Today they use lab robots to fill the capsules, and they are working to automate the entire process, which they call Pulsed, for Particles Uniformly Liquified and Sealed to Encapsulate Drugs. McHugh believes that this automation cuts costs and makes the tech scalable. Thanks to minor tweaks to the capsule recipe, the Pulsed particles rupture with distinct, predictable delays, ranging from days to over a month.
For their recent study, their team wanted to know how quickly these capsules would degrade in a living animal, so they compared the timing in test tubes to that in mice. In one trial, they loaded the microparticles with tiny fluorescent molecules in lieu of medicine. With the mice, they injected a small volume of the capsules beneath the animals’ skin, then they tracked the fluorescence as the molecules diffused outward. With the test tubes, they kept the capsules in a saline solution at body temperature and checked to see when the fluorescent molecules spilled into the solution. In all cases, the timing matched. This means that timing predictions based on lab experiments will likely hold up well in living bodies.
They also tested whether the microparticles can carry biologics without spoiling them. They tested one—bevacizumab, the antibody that treats macular degeneration and some cancers—by loading the drug into microparticles along with a cocktail of stabilizing chemicals. Eighteen days later, the drug remained over 90 percent active.
The team envisions designing a library of these particles that can mimic different dosing schedules: daily, weekly, monthly, or something in between, depending on the patient. For example, while they haven’t yet tested their system with Covid vaccines, the capsules described in the new study could match the timing needed for them: two doses given at three- or four-week intervals.
“It’s really an important direction for the future of controlled and sustained drug delivery,” says Kibret Mequanint, a biomedical engineer with the University of Western Ontario, who was not involved in the work. However, he points out, the current particles are not ideal for drugs that require doses multiple times per day—they don’t dissolve fast enough.

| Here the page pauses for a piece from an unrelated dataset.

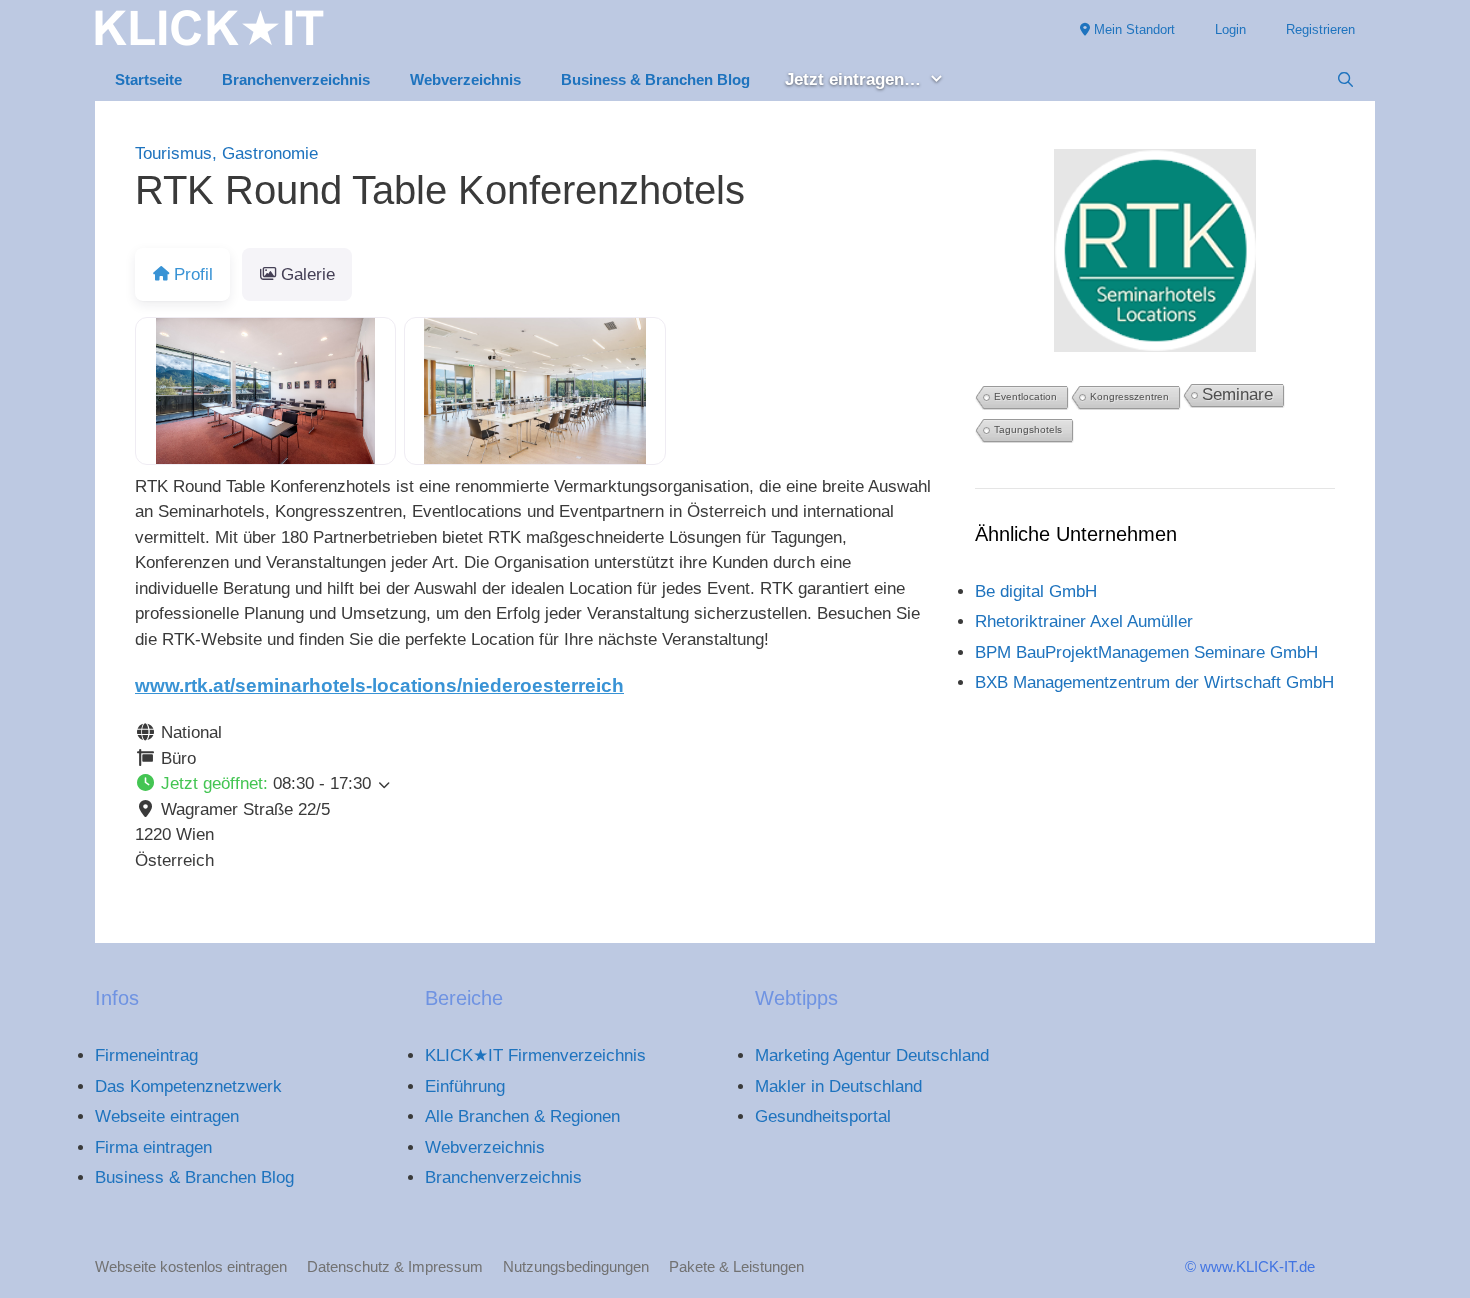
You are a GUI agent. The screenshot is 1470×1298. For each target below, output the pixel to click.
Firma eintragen (153, 1147)
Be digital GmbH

Compared to other injectables or slow-release oral pills, the microparticle results are “very exciting,” says Rahima Benhabbour, a polymer chemist at the University of North Carolina who is not involved with McHugh’s team. “The main takeaway here is the stability of the biologics. I really liked that,” she says.
Benhabbour’s team uses PLGA to create implants that release drugs at a slow and steady rate, with no initial burst. (Drug levels from injections typically spike before tapering down.) That’s essential for HIV pre-exposure prophylaxis, or PrEP, which requires a person to maintain a certain concentration of the drug in their bloodstream at all times to be protected. Her team published a paper in February reporting that, based on tests in macaques, their implants could maintain those PrEP concentrations in people for over five months.
Benhabbour cautions that it’s unclear how many microparticles could be squeezed into one injection. The maximum volume for subcutaneous injections for humans (like those given to McHugh’s mice) is 1.5 milliliters. That’s not guaranteed to be enough space for multiple doses, especially drugs like PrEP that require a lot of medication per dose. “The only question I have is: Can they deliver enough?” she says.